Nothing in the review provides any reason to believe this conclusion. The kind of critique of consumer capitalism described here, whereby idiot shoppers patrol the malls like zombies, in thrall to the blandishments of the advertising industry, far from being original, is so well-worn as to be threadbare. So why the undiluted praise?
Well, as a possible clue we have now, in today's Times, an article by John Kampfner himself, providing a taster for the book. It looks to be a cosy little arrangement.
He gets straight to the point:
Why is it that so many people are willing to give up their freedoms in return for an easy life? The question goes to the heart of the political and economic crisis that is afflicting countries around the world, whether they are considered authoritarian or democratic.
Does it? He's assuming that there's a conflict between the two; between freedom and having an easy life. Historically that was no doubt the case: freedom had to be fought for. But once freedom of the liberal democratic kind had been achieved, and the structures were put in place - the rule of law, free speech, elections, the rights of workers to organise in unions, and so forth – then it's not clear to me why people should then not be able to go out and enjoy themselves as they see fit. Which may well involve taking it easy, going shopping, and other such pursuits which don't necessarily meet with the approval of former editors of the New Statesman like Kampfner, who make a living writing important and provocative books.
This is what I call the pact. In each country it varies; citizens hand over different liberties in accordance with their own customs and priorities. In some it is press freedom; in some it is the right to vote out their government; in some it is an impartial judiciary; in others it is the ability to get on with their lives without being spied upon. The model for this new world order is Singapore, the state in which I was born, and which has long intrigued me. I am constantly struck by the number of well-educated people there who defend a system that requires an almost complete abrogation of freedom of expression in return for a good material life.

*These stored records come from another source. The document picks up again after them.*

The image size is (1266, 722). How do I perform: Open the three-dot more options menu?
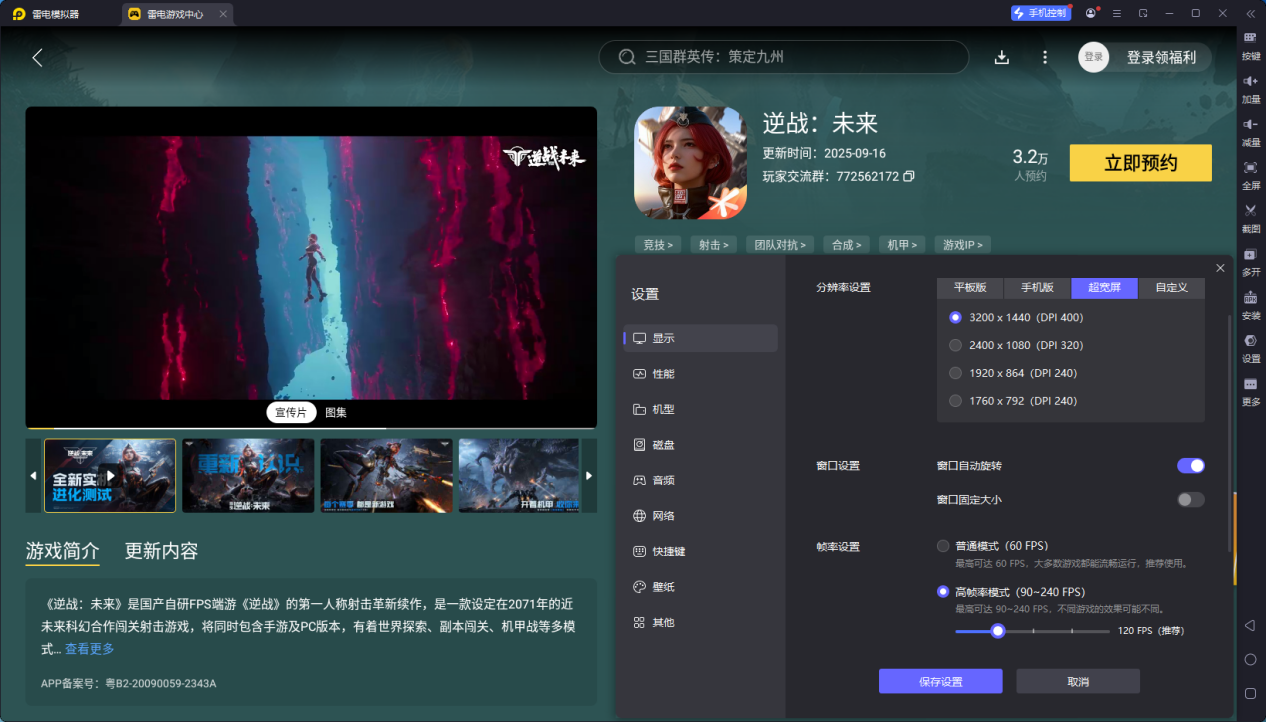pos(1045,57)
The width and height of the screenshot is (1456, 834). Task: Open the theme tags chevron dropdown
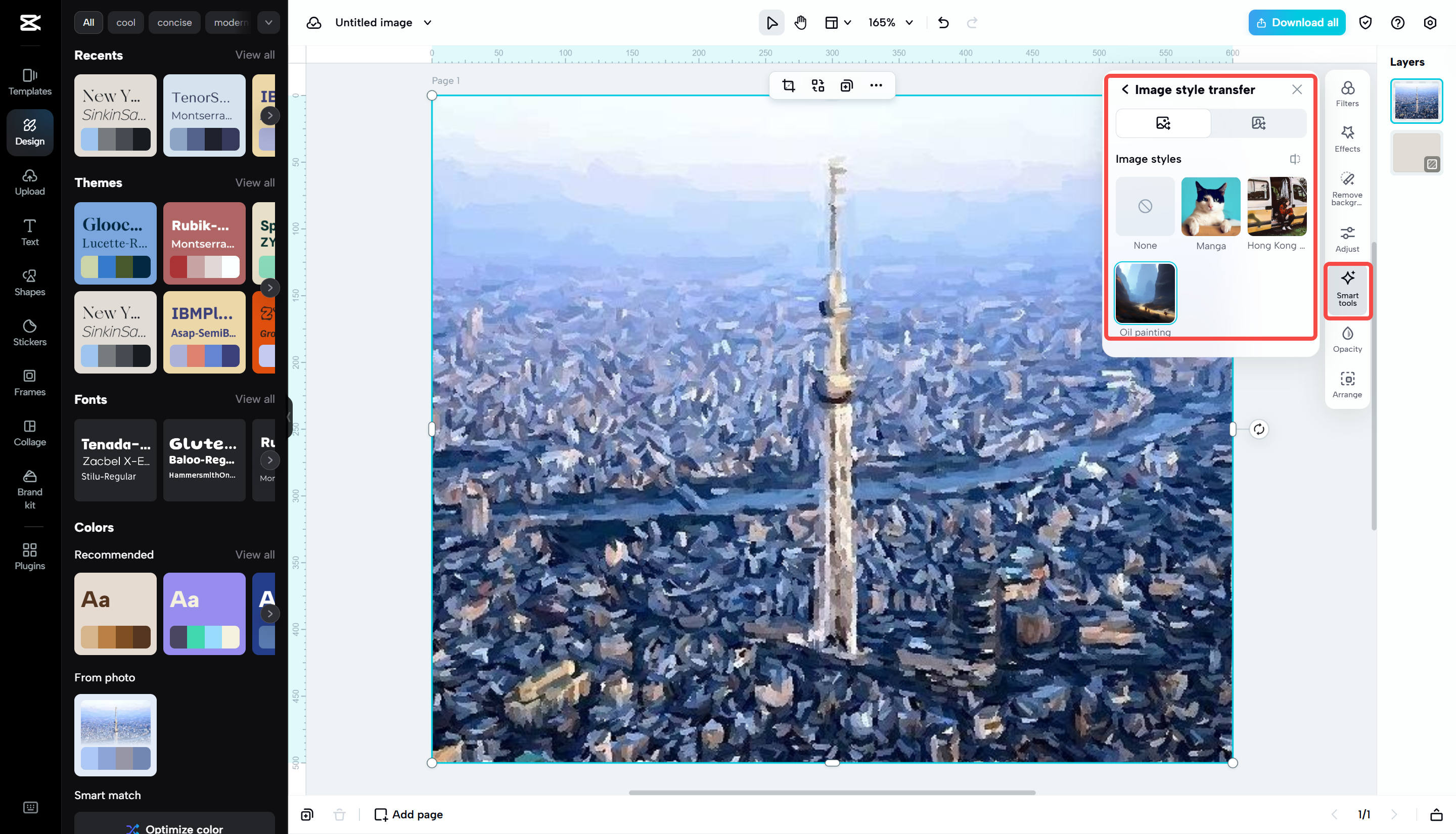pyautogui.click(x=268, y=22)
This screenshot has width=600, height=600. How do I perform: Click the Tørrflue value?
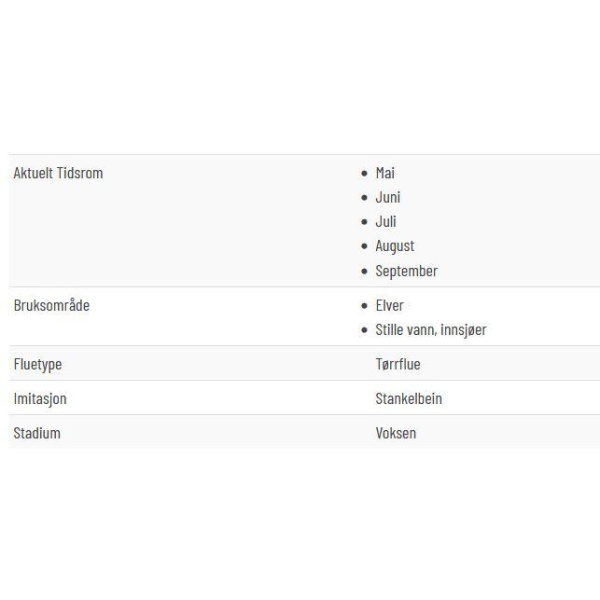(398, 364)
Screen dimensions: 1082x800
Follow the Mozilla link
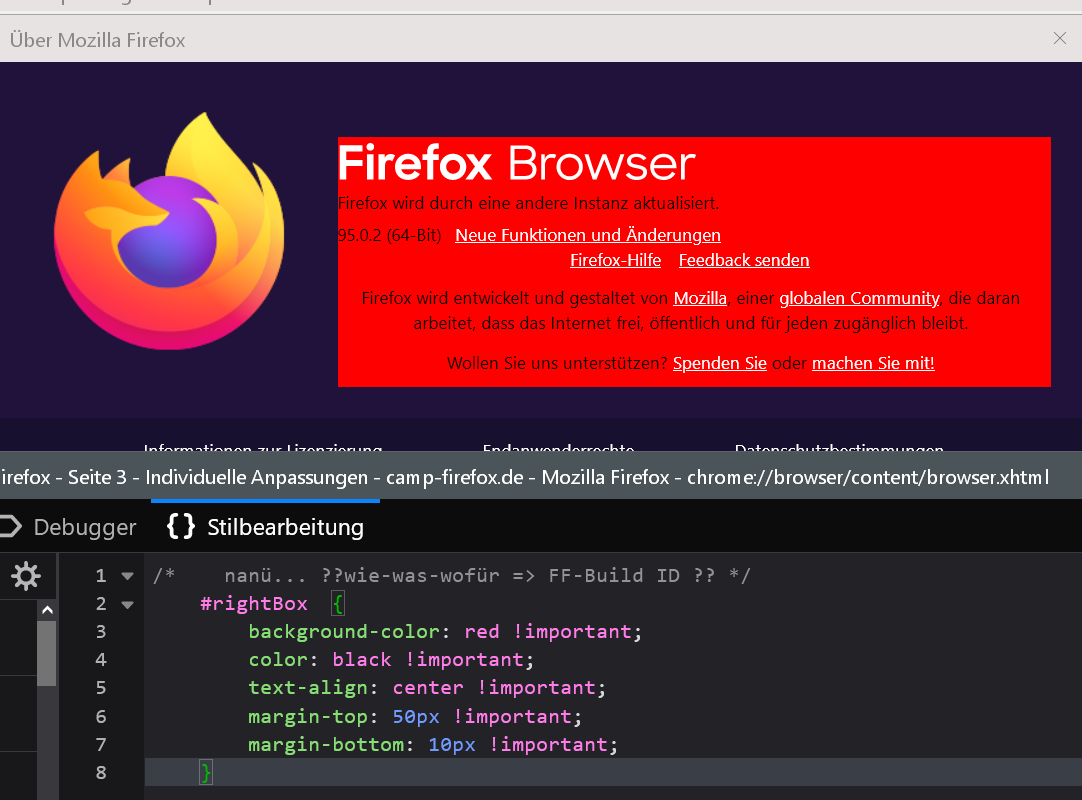700,298
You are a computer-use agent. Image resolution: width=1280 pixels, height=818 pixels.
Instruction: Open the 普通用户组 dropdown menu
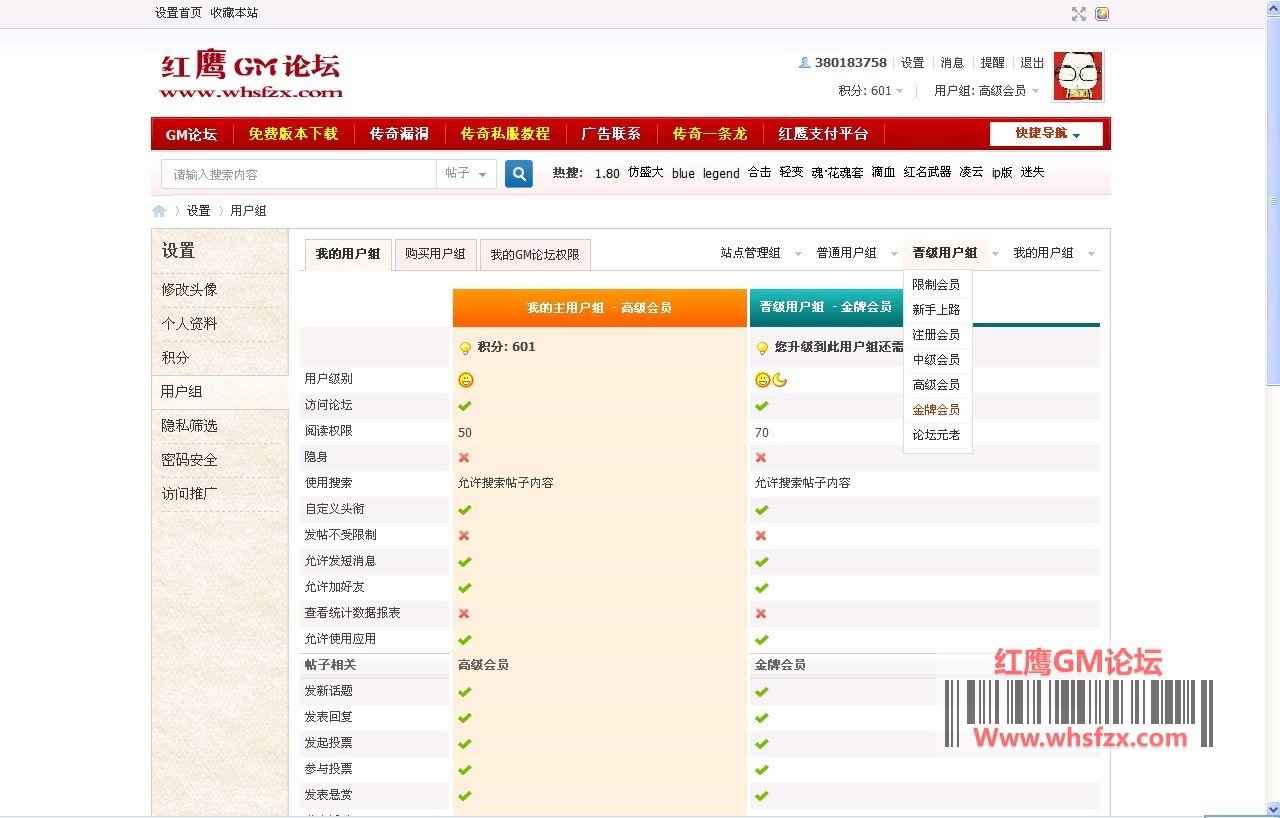(x=857, y=254)
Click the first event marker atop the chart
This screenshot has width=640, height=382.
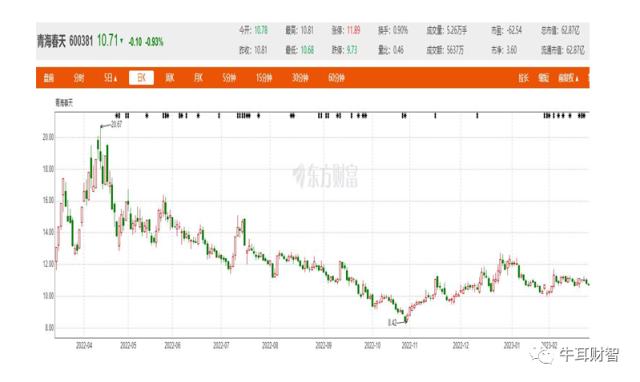[x=117, y=116]
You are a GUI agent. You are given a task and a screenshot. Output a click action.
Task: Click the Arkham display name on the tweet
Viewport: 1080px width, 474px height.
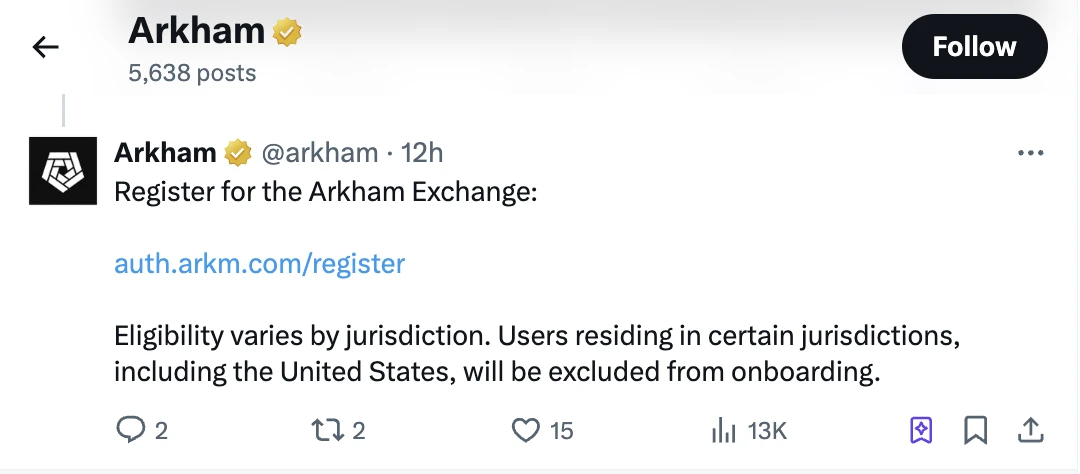point(165,153)
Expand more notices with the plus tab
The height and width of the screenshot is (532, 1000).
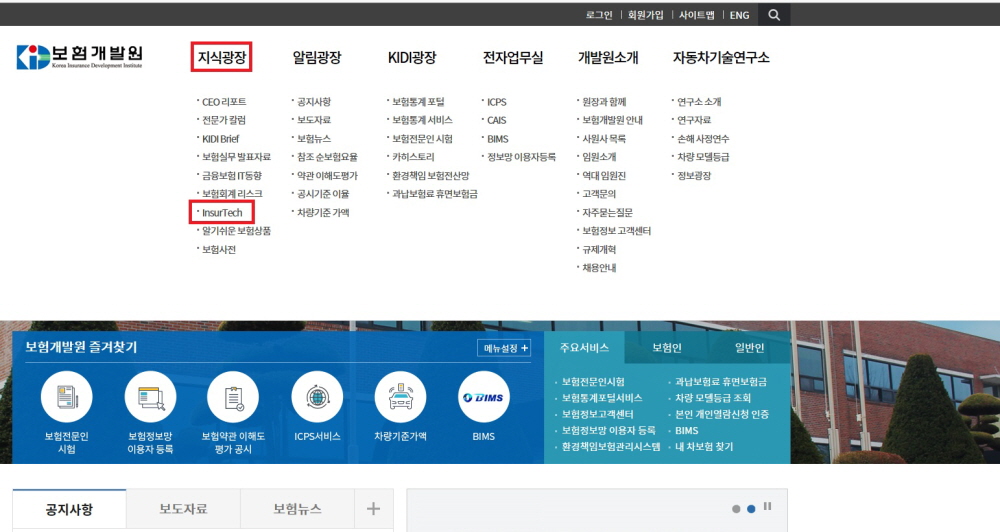click(373, 508)
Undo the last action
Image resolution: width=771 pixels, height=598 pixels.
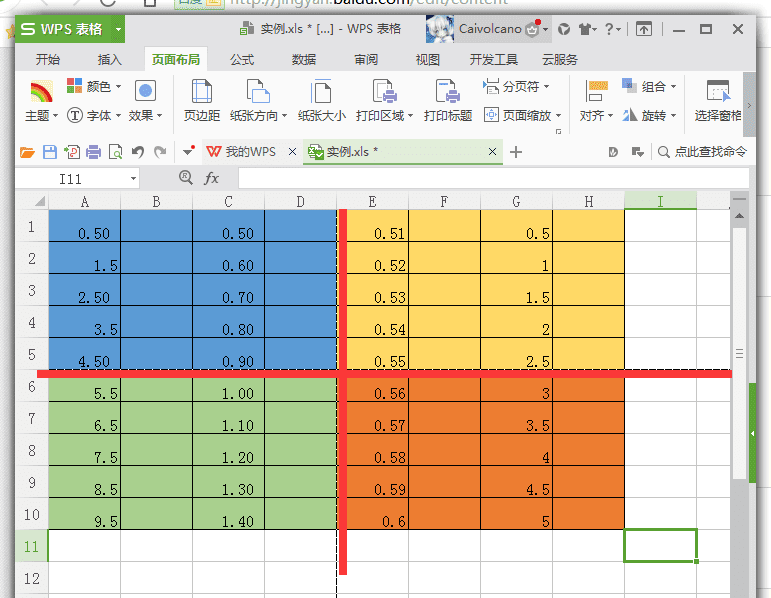pyautogui.click(x=138, y=152)
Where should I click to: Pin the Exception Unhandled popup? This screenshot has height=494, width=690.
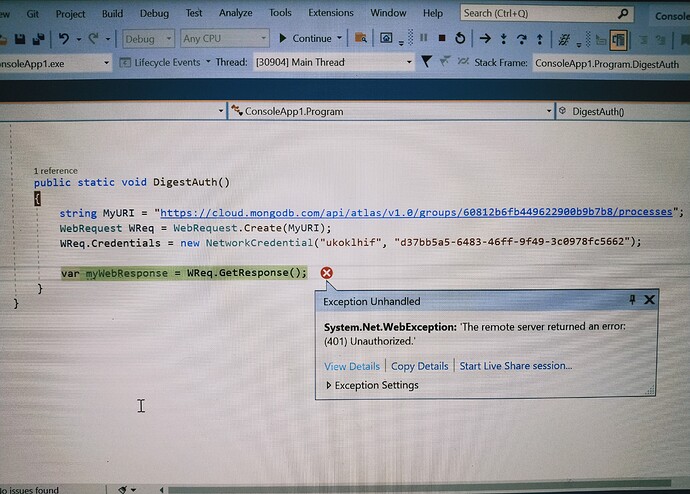[x=631, y=300]
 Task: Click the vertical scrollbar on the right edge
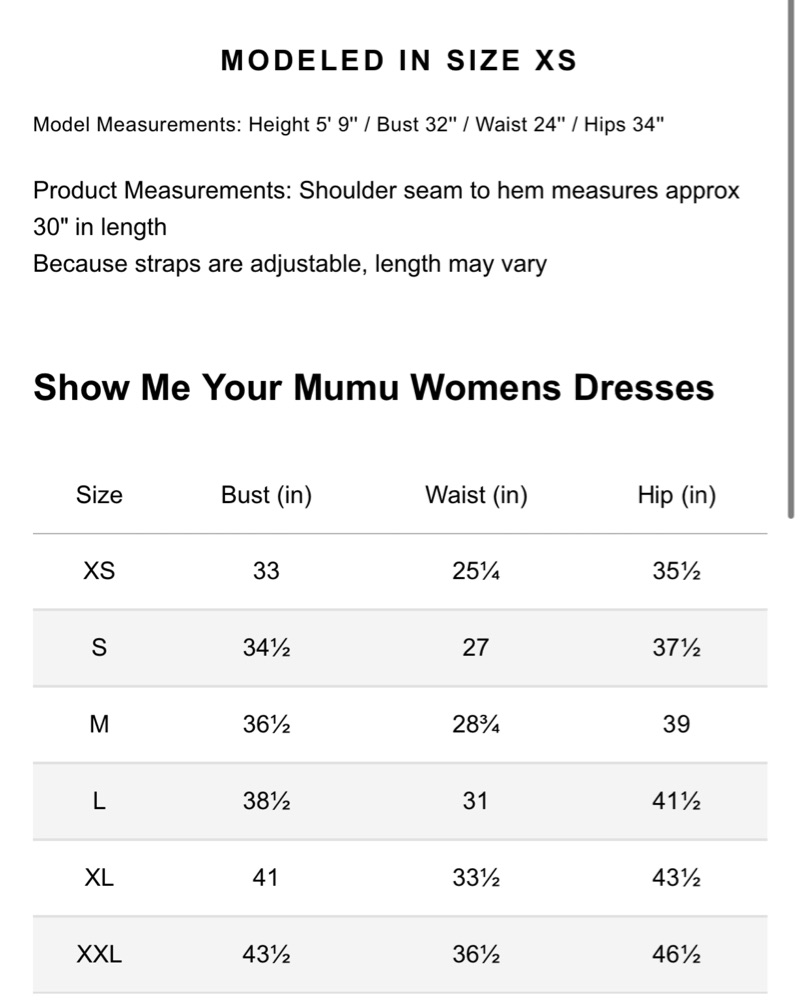point(791,258)
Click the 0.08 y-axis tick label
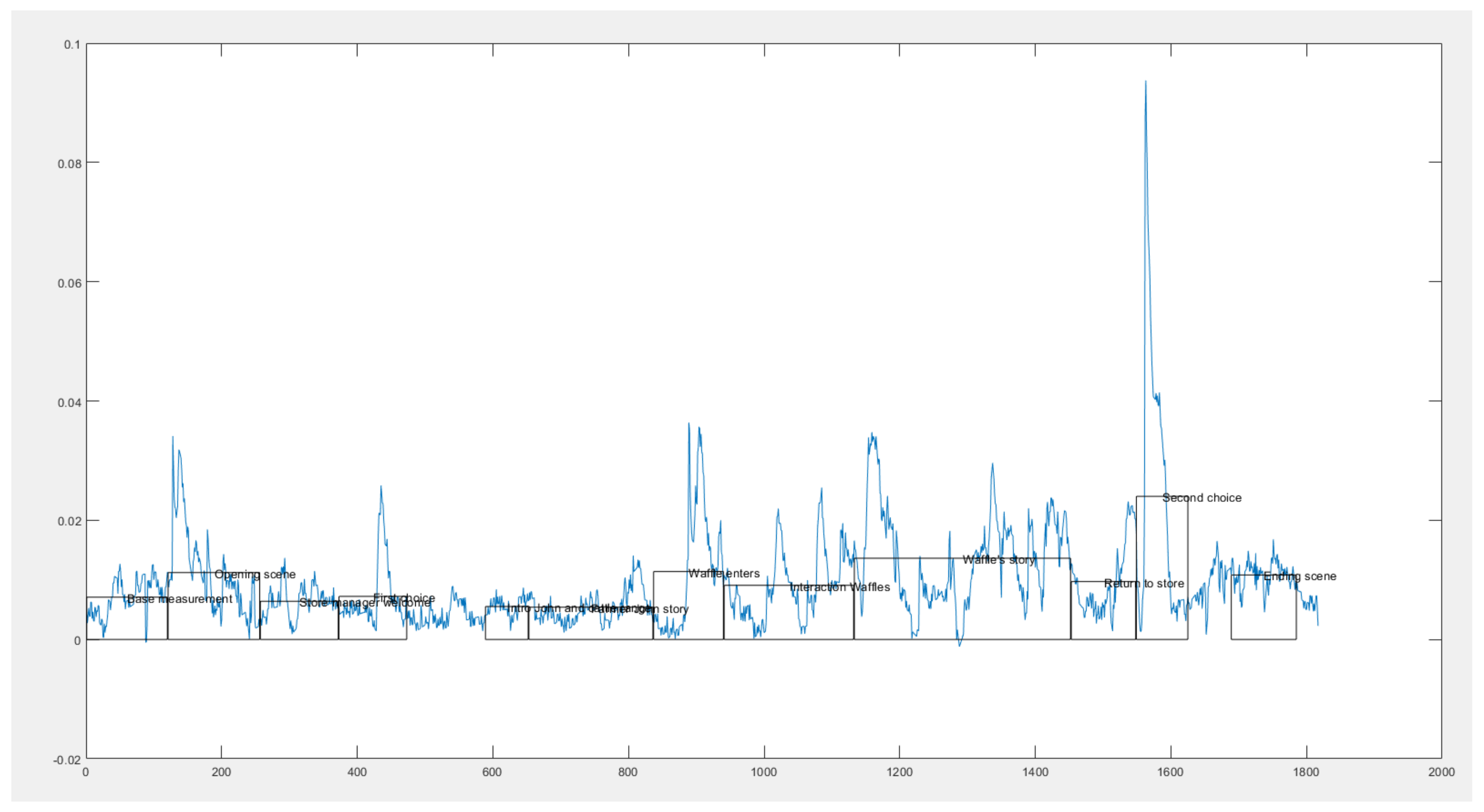Image resolution: width=1484 pixels, height=812 pixels. [69, 164]
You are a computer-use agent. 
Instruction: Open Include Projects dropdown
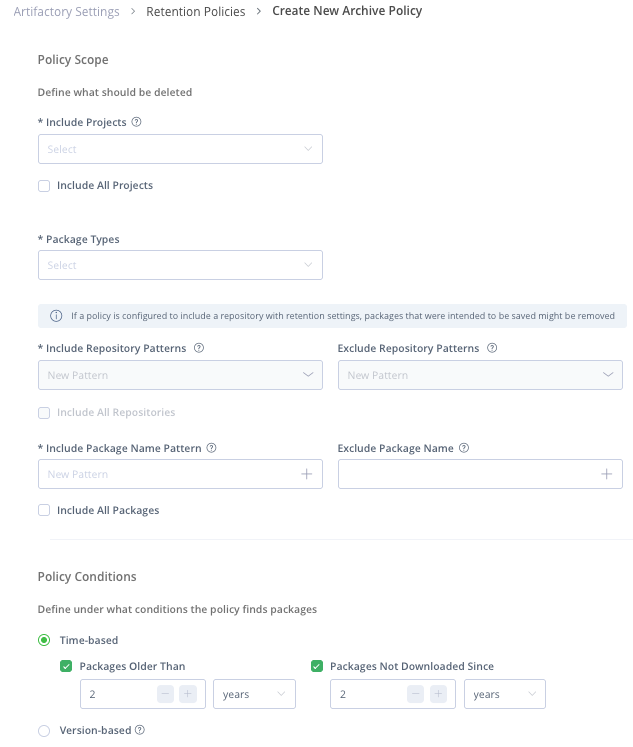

Well yes, Singapore is no doubt an interesting case: wealthy, but not exactly home to a vigorous culture of argument and debate. No doubt he's got a point there – but it's hardly controversial or insightful. Most people know that much about Singapore if they know nothing else about the place. But the point he wants to make, what he's leading up to, concerns Britain…which is why he sticks that last freedom in there, after press freedom, the right to vote out the government; and an impartial judiciary, all of which we have: that rather odd one about "the ability to get on with their lives without being spied upon":
Nowhere, however, has left me as depressed as Britain. From ID cards and CCTV, to a national DNA database, to long periods of detention without charge, to restrictions on protest, to the most stifling libel laws of any equivalent nation, the UK Government has rewritten the relationship between State and the individual. In doing so, it has met little popular resistance.